부산대학교 도서관

This study introduces an enhanced octree-based framework for integrated geotechnical analysis, combining geological, microseismic, and Mobile Laser Scanning (MLS)-based change detection data. Our approach leverages efficient statistical inference-based change detection techniques and additional octree data structures, enabling voxel-level data integration and association, semantic clustering, and comprehensive geotechnical analysis. We detail the implementation of our method, demonstrating capabilities such as integrating geological fault data, seismic energy exposure modeling, and combination of Random Sample Consensus (RANSAC) classification with Density-Based Spatial Clustering of Applications with Noise (DBSCAN). We conduct a suite of statistical analyses to investigate multi-dimensional trends and correlations among MLS-measured changes, distances to geological faults, and seismic energy exposure. We found that binary change classification and change magnitude negatively correlate with three investigated fault-distance metrics.
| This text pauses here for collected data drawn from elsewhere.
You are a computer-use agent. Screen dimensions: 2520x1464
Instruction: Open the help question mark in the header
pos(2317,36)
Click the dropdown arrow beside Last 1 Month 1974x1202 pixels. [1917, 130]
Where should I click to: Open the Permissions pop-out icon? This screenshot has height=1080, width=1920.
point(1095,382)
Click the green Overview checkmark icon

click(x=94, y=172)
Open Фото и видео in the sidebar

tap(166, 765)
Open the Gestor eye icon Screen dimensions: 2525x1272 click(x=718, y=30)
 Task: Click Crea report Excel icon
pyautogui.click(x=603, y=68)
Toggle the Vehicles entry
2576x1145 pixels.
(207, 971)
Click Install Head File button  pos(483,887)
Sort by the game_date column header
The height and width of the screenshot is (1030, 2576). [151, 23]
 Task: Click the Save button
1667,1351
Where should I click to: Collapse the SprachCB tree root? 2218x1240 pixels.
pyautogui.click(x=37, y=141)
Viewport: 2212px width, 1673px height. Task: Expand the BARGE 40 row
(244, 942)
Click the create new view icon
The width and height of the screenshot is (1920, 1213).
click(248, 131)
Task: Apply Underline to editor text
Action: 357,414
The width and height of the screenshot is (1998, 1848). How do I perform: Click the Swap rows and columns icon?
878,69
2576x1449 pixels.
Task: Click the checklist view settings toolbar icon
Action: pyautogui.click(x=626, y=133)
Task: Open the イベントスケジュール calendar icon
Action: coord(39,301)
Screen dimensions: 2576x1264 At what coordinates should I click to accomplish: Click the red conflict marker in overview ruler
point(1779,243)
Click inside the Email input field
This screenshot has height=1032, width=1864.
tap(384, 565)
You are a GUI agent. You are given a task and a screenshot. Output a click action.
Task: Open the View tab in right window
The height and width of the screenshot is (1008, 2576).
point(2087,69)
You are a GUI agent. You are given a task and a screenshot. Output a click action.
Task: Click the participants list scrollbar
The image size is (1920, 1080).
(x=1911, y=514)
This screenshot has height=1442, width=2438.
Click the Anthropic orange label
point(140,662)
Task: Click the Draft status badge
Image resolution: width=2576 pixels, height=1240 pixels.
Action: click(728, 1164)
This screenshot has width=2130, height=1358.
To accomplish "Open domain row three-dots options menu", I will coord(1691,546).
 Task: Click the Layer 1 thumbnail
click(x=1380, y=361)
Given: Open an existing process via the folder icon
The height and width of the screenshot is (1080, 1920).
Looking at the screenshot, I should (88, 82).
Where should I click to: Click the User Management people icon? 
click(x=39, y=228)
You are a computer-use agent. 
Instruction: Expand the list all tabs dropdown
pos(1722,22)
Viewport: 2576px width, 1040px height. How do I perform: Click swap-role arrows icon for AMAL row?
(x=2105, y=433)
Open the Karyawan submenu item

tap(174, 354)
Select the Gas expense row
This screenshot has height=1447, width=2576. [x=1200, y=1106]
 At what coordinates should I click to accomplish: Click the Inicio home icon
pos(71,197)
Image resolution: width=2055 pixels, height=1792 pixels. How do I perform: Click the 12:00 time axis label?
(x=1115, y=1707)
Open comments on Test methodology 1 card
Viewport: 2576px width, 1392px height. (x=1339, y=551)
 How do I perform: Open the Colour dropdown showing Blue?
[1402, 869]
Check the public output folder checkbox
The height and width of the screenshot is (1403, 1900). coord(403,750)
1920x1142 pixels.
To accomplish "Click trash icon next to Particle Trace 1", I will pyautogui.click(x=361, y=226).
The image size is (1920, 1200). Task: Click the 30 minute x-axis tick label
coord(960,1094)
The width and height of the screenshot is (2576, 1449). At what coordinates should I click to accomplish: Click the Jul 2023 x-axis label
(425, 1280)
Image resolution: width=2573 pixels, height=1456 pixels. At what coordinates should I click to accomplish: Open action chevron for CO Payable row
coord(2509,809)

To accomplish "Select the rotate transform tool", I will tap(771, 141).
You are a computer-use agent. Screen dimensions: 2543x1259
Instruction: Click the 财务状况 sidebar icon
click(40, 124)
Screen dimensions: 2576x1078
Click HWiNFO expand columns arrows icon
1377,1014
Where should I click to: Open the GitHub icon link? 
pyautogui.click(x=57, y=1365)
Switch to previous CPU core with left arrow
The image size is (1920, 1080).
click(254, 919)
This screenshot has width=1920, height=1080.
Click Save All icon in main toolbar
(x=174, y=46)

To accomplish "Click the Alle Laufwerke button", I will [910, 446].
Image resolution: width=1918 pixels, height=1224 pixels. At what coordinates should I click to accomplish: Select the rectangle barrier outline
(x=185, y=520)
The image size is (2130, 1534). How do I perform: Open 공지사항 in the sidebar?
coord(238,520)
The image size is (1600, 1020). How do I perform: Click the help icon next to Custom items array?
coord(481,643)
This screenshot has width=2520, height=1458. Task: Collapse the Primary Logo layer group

Multivariant analysis reveals that increased seismic energy exposure and decreased fault distance positively correlates with MLS-based change classification and magnitudes. Our findings imply that proximity to geological faults and seismic energy exposure can be statistically linked to increases in geotechnically relevant deformations. This study is the first to demonstrate that octree-based MLS data processing can reveal multi-dimensional trends in underground mine datasets, thereby enhancing understanding of complex geomechanical behaviors crucial for mining productivity and safety.
Highlights: Introduced octree-based framework for integrated geotechnical analysis.Combined geological, microseismic, and MLS data at voxel level.Utilized statistical inference for change detection in framework.Found correlations between MLS changes, fault proximity, and seismic energy.